I know what you’re thinking: Adina has to go get a mammogram, and she’s likely pretty put off about it.
I mean, who wants to get a mammogram?
For starters, they’re painful. Putting our girls between two sheets of glass and then having them pressed down flat like an orange in a juicer is a practice that would impress Torquemada, and surely must be forbidden by the Geneva Convention.
Whenever I’m locked in that contraption, I keep hearing the ubiquitous mom voice in my head saying, “If you cross your eyes, they’ll stay that way”, and getting visions of living out the rest of my life with boobs shaped like the two-dimensional prison from Superman. Beyond the pain and irrational fear of mutilation, mammograms are just plain awkward, from the robes that tie in the front to the cold little pit wipes you have to use because you forgot the ‘no deodorant’ directive.

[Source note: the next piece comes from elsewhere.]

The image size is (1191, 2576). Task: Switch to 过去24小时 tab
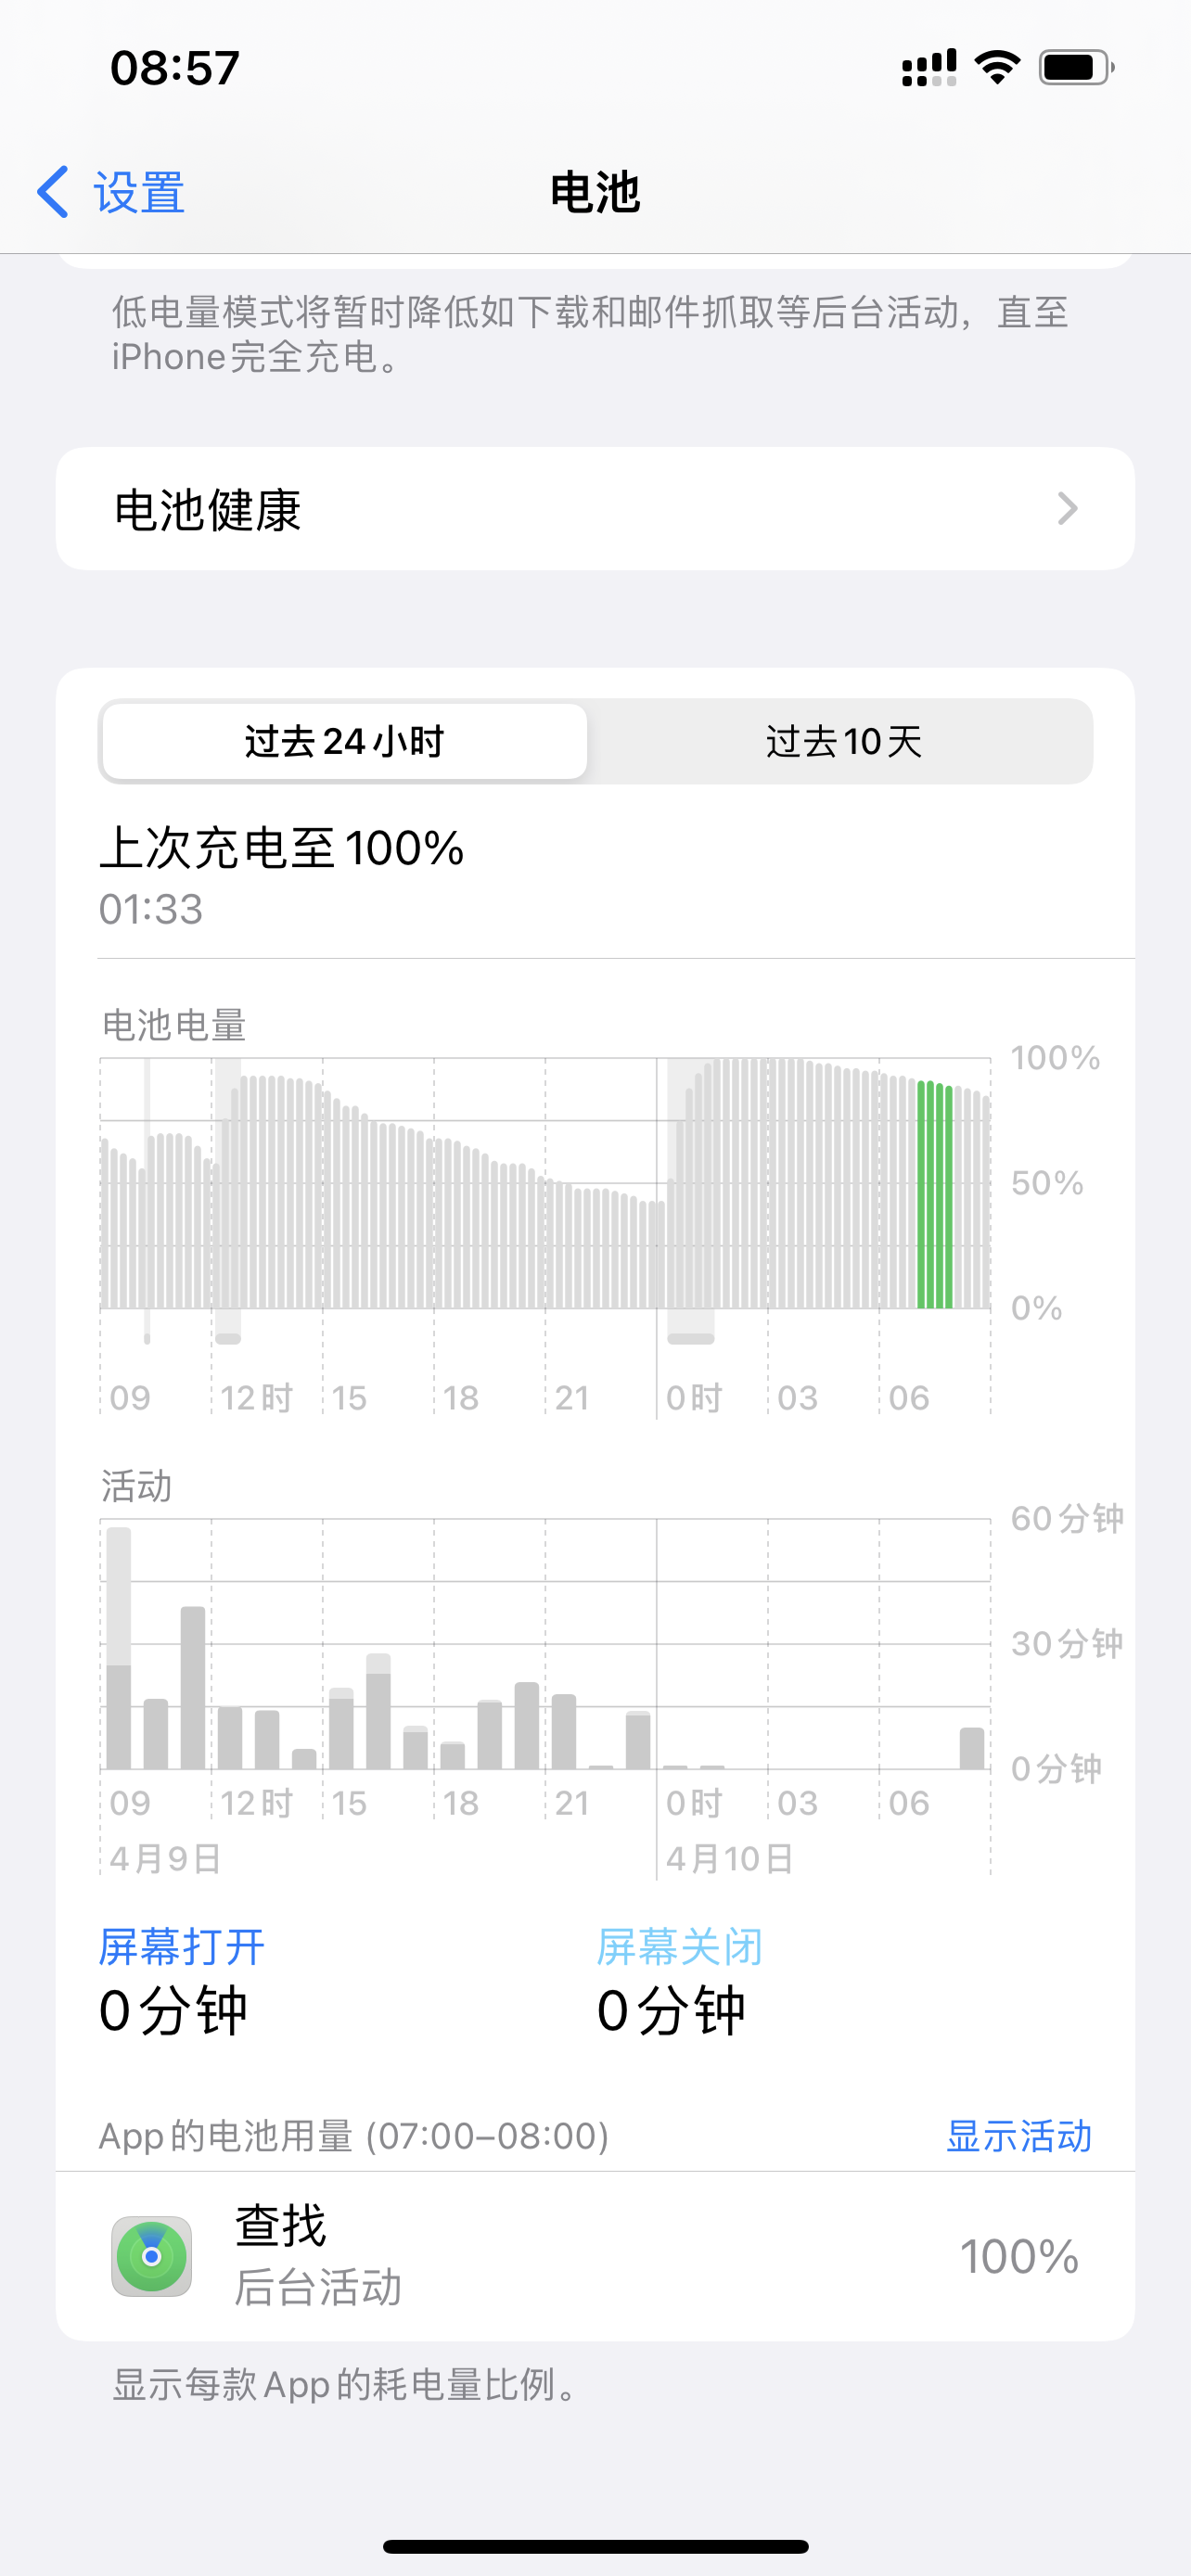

In our belted-and-tucked society we only show boobs under very specific conditions, and in burger commercials.
It’s quite disarming to suddenly cast aside our proprieties and bare it all to a stranger, whose job it is to lady handle our breasts like a meat packer. Yet despite all of these entirely legitimate beefs, I have a confession to make, one that will forever out me from this comfortable closet I’ve been keeping residence in ever since my first mammogram in 2012.
Ahem.
I like mammograms.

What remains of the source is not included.